The forgotten common controls: The GetEffectiveClientRect function

Raymond Chen

The GetEffectiveClientRect function is another one in the category of functions that everybody tries to pretend doesn’t exist. It’s not as bad as MenuHelp, but it’s still pretty awful. The idea behind the GetEffectiveClientRect function is that you have a frame window with a bunch of optional gadgets, such as a status bar or toolbar. The important thing is that these optional gadgets all reside at the borders of the window. In our examples, the toolbar goes at the top and the status bar goes at the bottom. You might also have gadgets on the left and right such as a navigation tree or a preview pane. They can also be stacked up against the border, such as an address bar and a toolbar. The important thing is that all the gadgets go around the border. The first parameter to the GetEffectiveClientRect function is the window whose effective client rectangle you wish to compute; no surprises there. The second parameter is a pointer to the rectangle that receives the result; again, hardly surprising. It’s that third parameter, the array of integers, that is the weird one. The first two integers in the array are ignored.

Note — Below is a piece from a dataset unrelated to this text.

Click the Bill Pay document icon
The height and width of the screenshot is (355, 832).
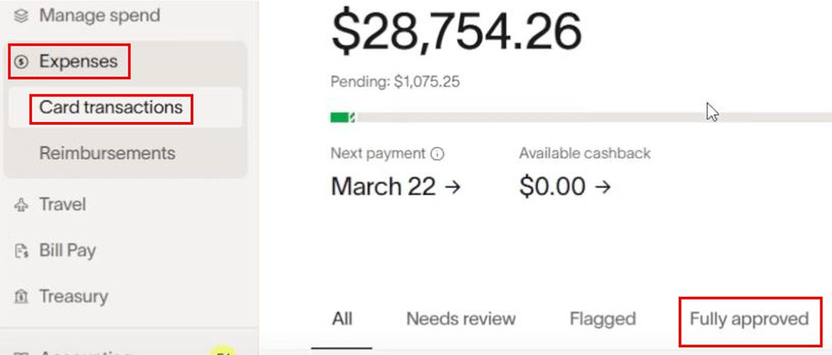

The remainder of the array consists of pairs of nonzero integers; the array is terminated by a pair consisting of zeroes. Of each pair, only the second integer is used; it is the control identifier of a child window of the window you passed in. If that child window is visible (in a special sense I’ll explain later), then its window rectangle is subtracted from the parent window’s client rectangle. After all the rectangles of visible children are subtracted away, what remains is the effective client rectangle. For example, suppose your window’s client rectangle is 100×100 and there is a toolbar at (0, 0)–(100, 20) and a status bar at (0, 90)–(100, 100), both visible. The GetEffectiveClientRect starts with the full client rectangle (0, 0)–(100, 100), subtracts the two rectangles corresponding to the toolbar and status bar, resulting in (0, 20)–(100, 90).

(0, 0) (100, 0)
(0, 20) (100, 20)
effective client
(0, 90) (100, 90)
status bar
(0, 100) (100, 100)

If the control IDs for the toolbar and status bar are 100 and 101, respectively, then the array you need to pass would be { *, *, ¤, 100, ¤, 101, 0, 0 } where * can be anything and ¤ can be any nonzero value. Continuing from the above example, if the status bar were hidden, then the effective client rectangle would be (0, 20)–(100, 100) because hidden windows are ignored when computing the effective client rectangle. Okay, first question: What is that special sense of visible I mentioned above? I didn’t write simply visible because IsWindowVisible reports a window as visible only if the window and all its parents are visible. But all that GetEffectiveClientRect cares about is whether the window is visible in the sense that the WS_VISIBLE style is set. In other words, that the window would be visible if its parent is. Why does the GetEffectiveClientRect use this strange definition of visible? Because it wants to make it possible for you to get the effective client rectangle of a window while it is still hidden, the result being the effective client rectangle you would get once the window becomes visible. This is valuable because it allows you to do your calculations “behind the scenes” while the window is still hidden (for example, in your WM_CREATE handler). Second question: Why is the integer array so crazy? What’s with all the ignored values and the “must be nonzero” values? Why can’t it just be the array { 100, 101, 0 }? The format of the integer array is the same as the one used by the ShowHideMenuCtl function. The intent was that you could use the same array for both functions. The two functions do work well together: The ShowHideMenuCtl function do the work of letting the user toggle the toolbar and status bar on and off, and GetEffectiveClientRect lets you compute the client rectangle that results.

That said, the GetEffectiveClientRect function is largely ignored nowadays. It doesn’t do anything you couldn’t already do yourself, and when you write your own version, you don’t need to deal with that crazy integer array.